▶ **Exercise requirements**
This task calls for the lines below starting at the one containing "How do I perform: Click" and ending at the one containing "Task: Reset the Contrast value", repeated exactly with both ends kept and pictures left out.

▶ **Data provided**
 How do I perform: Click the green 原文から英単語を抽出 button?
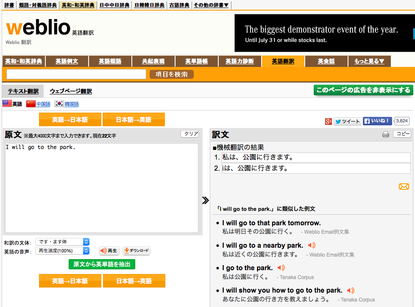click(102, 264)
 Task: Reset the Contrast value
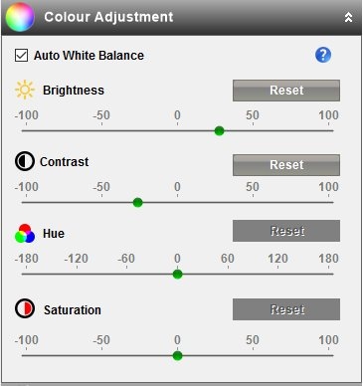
--
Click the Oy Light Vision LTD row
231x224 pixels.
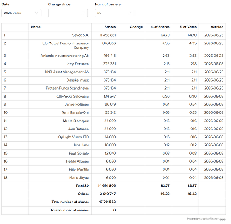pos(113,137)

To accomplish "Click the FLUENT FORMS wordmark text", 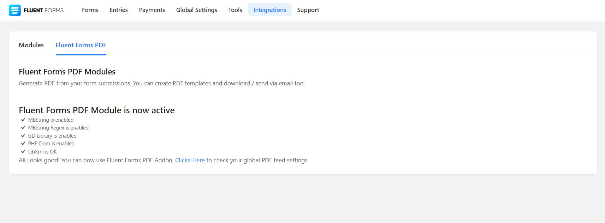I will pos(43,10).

▶ **Answer for the task**
 How do I perform: Click the green 原文から英単語を抽出 button?
click(102, 264)
 Task: Reset the Contrast value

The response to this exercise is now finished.